EXTRACTED RECORDS:
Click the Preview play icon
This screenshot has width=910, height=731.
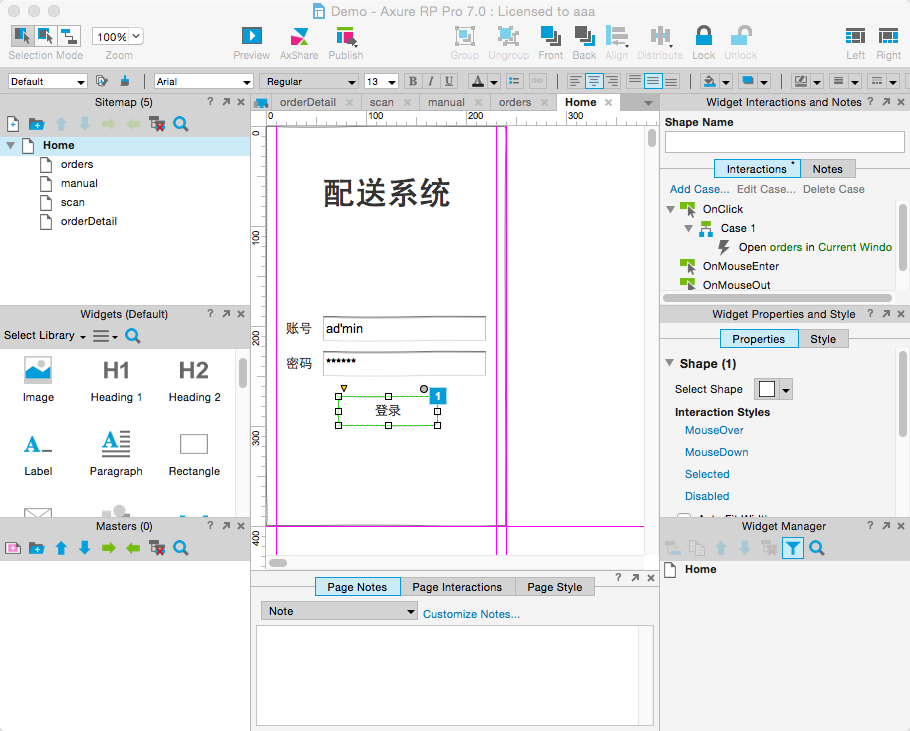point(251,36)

* * *

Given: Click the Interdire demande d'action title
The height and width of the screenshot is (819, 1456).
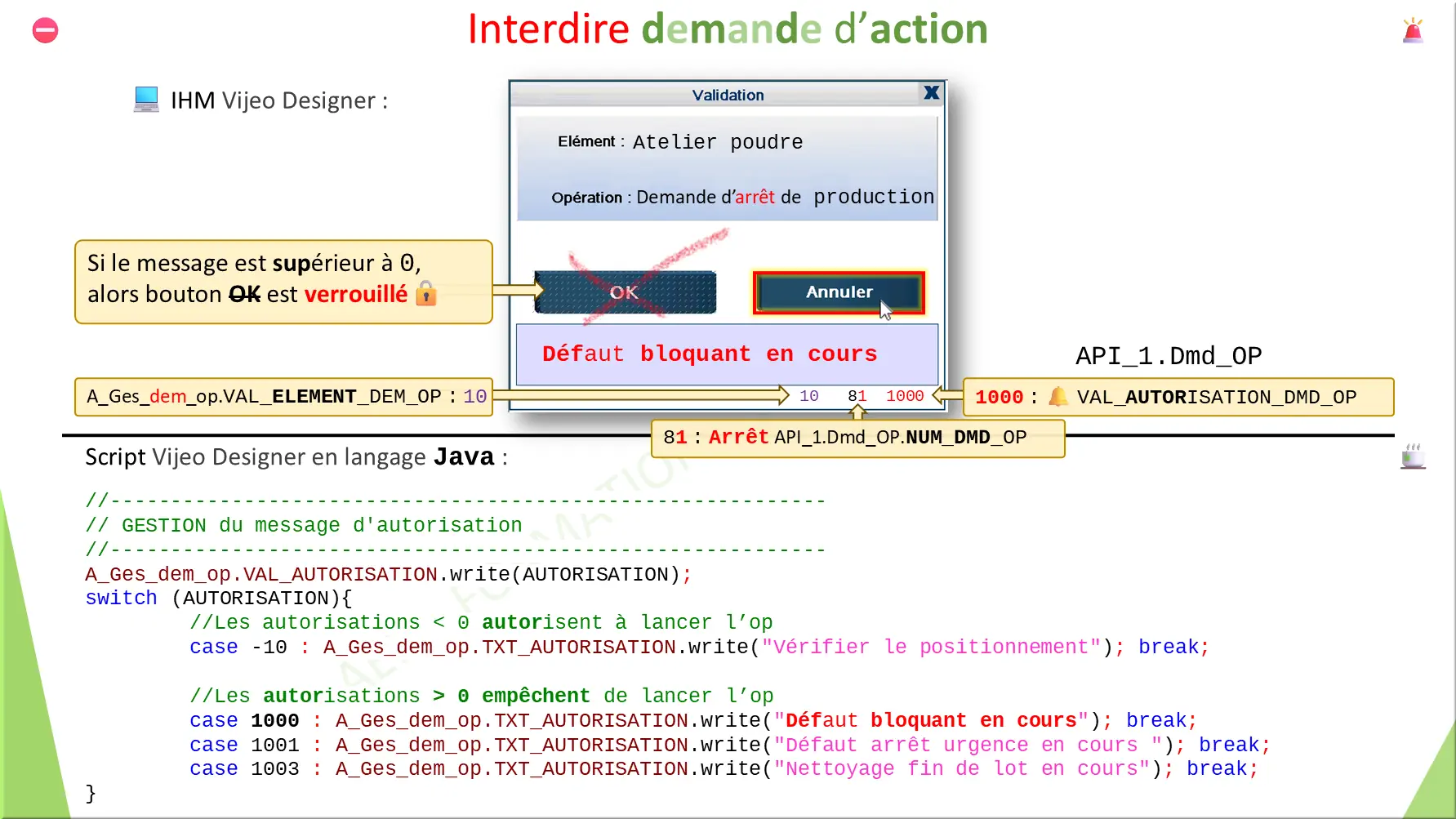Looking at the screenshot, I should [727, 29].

--

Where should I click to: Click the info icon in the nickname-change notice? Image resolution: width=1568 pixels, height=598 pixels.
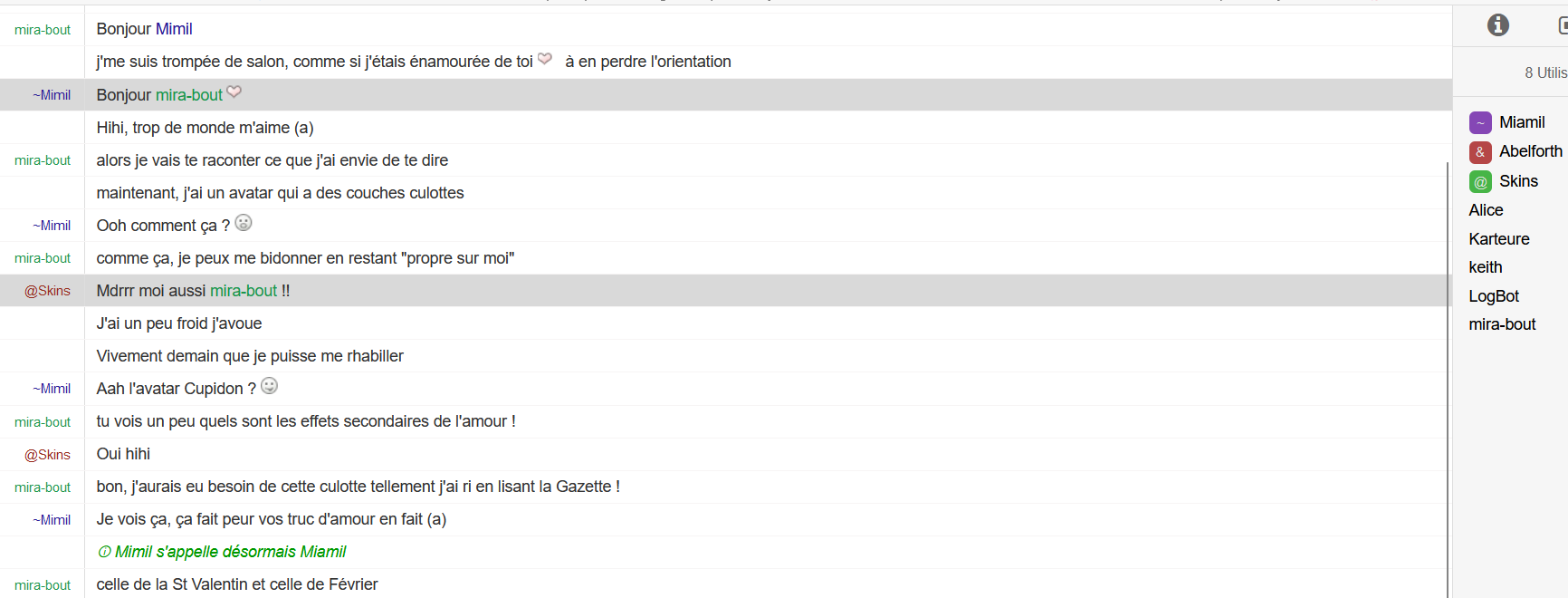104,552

DESCRIPTION OF THE TASK: Starting at the line containing "Click the Preview play icon" and ending at the line containing "point(251,36)", reproduce those lines of the listing with 126 added to each coordinate in the answer. Please keep the request lines unchanged, leave the pictures out, and do not alter the screenshot dimensions.

ANSWER TO THIS TASK:
Click the Preview play icon
This screenshot has width=910, height=731.
point(377,162)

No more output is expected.